Reputation: 289
I have the following problem. I am trying to replace german umlauts like ä, ö, ü in java. But it simply does not work. Here is my code:
private static String[][] UMLAUT_REPLACEMENTS = { { "Ä", "Ae" }, { "Ü", "Ue" }, { "Ö", "Oe" }, { "ä", "ae" }, { "ü", "ue" }, { "ö", "oe" }, { "ß", "ss" } };
public static String replaceUmlaute(String orig) {
String result = orig;
for (int i = 0; i < UMLAUT_REPLACEMENTS.length; i++) {
result = result.replaceAll(UMLAUT_REPLACEMENTS[i][0], UMLAUT_REPLACEMENTS[i][1]);
}
return result;
}
An ä remains an ä and so on. I do not know if this issue has something to do with encoding, but the String contains the exact character I am trying to replace.
Thank you in advance
Upvotes: 18
Views: 65014
Reputation: 6069
Your code looks fine, replaceAll()
should work as expected.
Try this, if you also want to preserve capitalization (e.g. ÜBUNG
will become UEBUNG
, not UeBUNG
):
private static String replaceUmlaut(String input) {
// replace all lower Umlauts
String output = input.replace("ü", "ue")
.replace("ö", "oe")
.replace("ä", "ae")
.replace("ß", "ss");
// first replace all capital Umlauts in a non-capitalized context (e.g. Übung)

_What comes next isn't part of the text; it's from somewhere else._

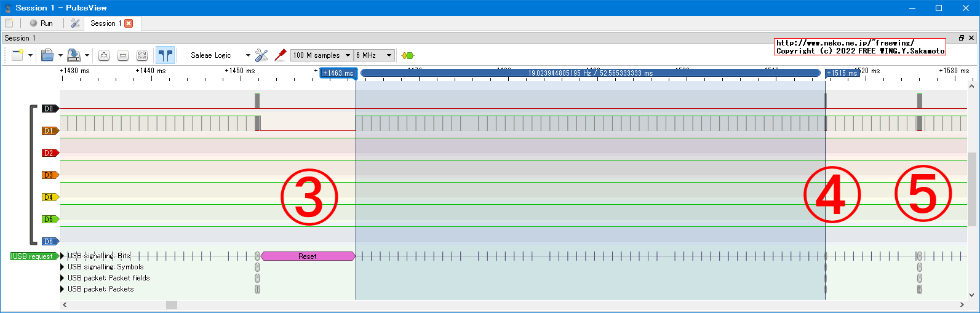Click the red probe channel configuration icon

pos(281,55)
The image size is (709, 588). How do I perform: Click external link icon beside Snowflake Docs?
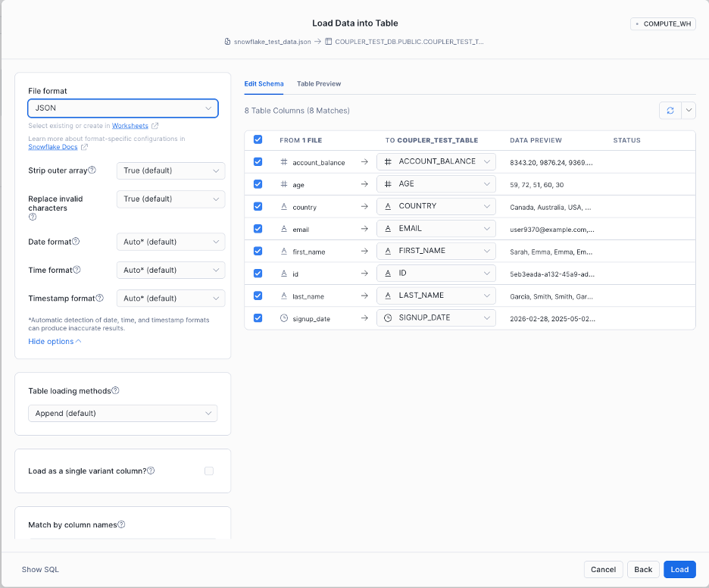[x=84, y=147]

output = output.replaceAll("Ü(?=[a-zäöüß ])", "Ue")
.replaceAll("Ö(?=[a-zäöüß ])", "Oe")
.replaceAll("Ä(?=[a-zäöüß ])", "Ae");
// now replace all the other capital Umlauts
output = output.replace("Ü", "UE")
.replace("Ö", "OE")
.replace("Ä", "AE")
.replace("ẞ", "SS");
return output;
}
Upvotes: 13
Reputation: 131
A short solution is using a transliterator:
Transliterator transliterator = Transliterator.getInstance("de-ASCII");
String umlautReplaced = transliterator.transliterate(text);
Upvotes: -1
Reputation: 1361
If you use Apache Commons or Commons3 in your project, it would be most efficient to use a class like
public class UmlautCleaner {
private static final String[] UMLAUTE = new String[] {"Ä", "Ö", "Ü", "ä", "ö", "ü", "ß"};
private static final String[] UMLAUTE_REPLACEMENT = new String[] {"AE", "OE", "UE", "ae", "oe", "ue", "ss"};
private UmlautCleaner() {
}
public static String cleanSonderzeichen(final String s) {
return StringUtils.stripAccents(StringUtils.replaceEach(s, UMLAUTE, UMLAUTE_REPLACEMENT));
}
}
Upvotes: 1
Reputation: 13011
i had to modify the answer of user1438038:
private static String replaceUmlaute(String output) {
String newString = output.replace("\u00fc", "ue")
.replace("\u00f6", "oe")
.replace("\u00e4", "ae")
.replace("\u00df", "ss")
.replaceAll("\u00dc(?=[a-z\u00e4\u00f6\u00fc\u00df ])", "Ue")
.replaceAll("\u00d6(?=[a-z\u00e4\u00f6\u00fc\u00df ])", "Oe")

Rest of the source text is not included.